The next corner to the west is home to Gethsemane Lutheran Church, which resulted from at least as interesting a succession of construction and demolition as the florist’s house. The main church building from 1927 is flanked by two different education wings, one from 1913 (on 47th, at the left of the photo) and one from 1959 (on Bryant, at the right of the photo). The relationship of the church to the older education wing makes more sense when one takes into account that the 1927 building replaced one from 1894 that was half the size.
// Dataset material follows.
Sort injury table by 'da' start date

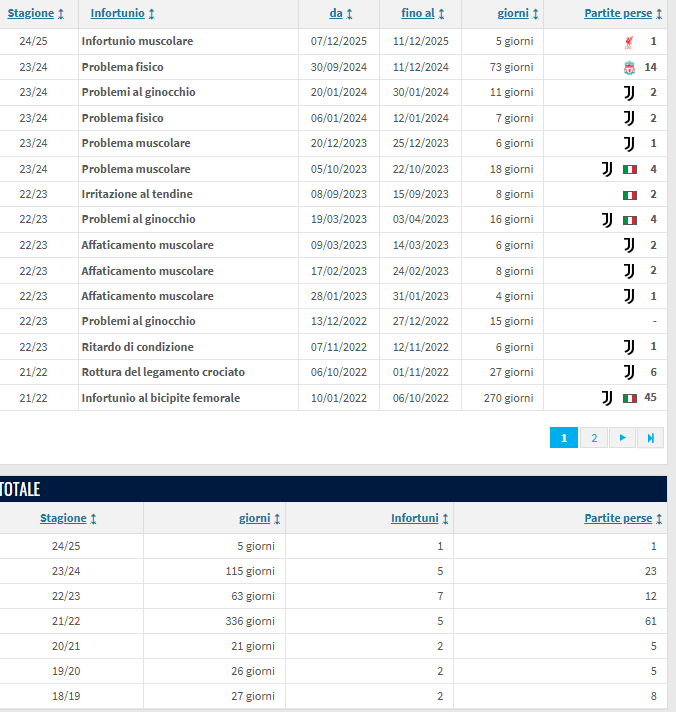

This church stands at a turning point in the route. From here, rather than continuing straight west, I started serpentining north and south, continuing to make gradual westward progress back toward the starting point. The first swing north on Colfax only went as far as 49th Avenue, where Bohanon Park blocks further progress. Then I returned south to 47th Avenue on Dupont. As I crossed 48th, my eye was drawn to the building on the northwest corner, which clearly began life (in 1922) as a combination of a corner store and apartments.
The next swing north was on Emerson from 47th to 51st Avenue. On the southwest corner with 49th Avenue, the Community of Christ occupies what once was the Berean Tabernacle Church.
I only went as far south as 48th Avenue on Fremont Avenue before turning back north one last time on Girard. Once I crossed 49th Avenue, this brought me back into the Humboldt Greenway development area. Previously I had only seen two-story single-family detached dwellings, but now I spotted a couple single-story houses and the one-and-a-fraction-story house shown in the first photo below, as well as two four-unit townhouses (collections of single-family attached dwellings) such as the one in the final photo.
Editor’s Note: Max Hailperin is walking each of Minneapolis’ 87 neighborhoods, in alphabetical order. He chronicles his adventures at allofminneapolis.com, where the original version of this article was published December 17, 2018. We’re sharing them here at streets.mn.
This is really fun to read about all the neighborhoods. Thanks so much for taking on this project!
You’re welcome! Thanks for your encouragement. I didn’t make a lot of progress over the winter, but I’m hoping to pick the pace back up some now.
Camden Tavern is great! Can’t beat their price for the champagne of beers!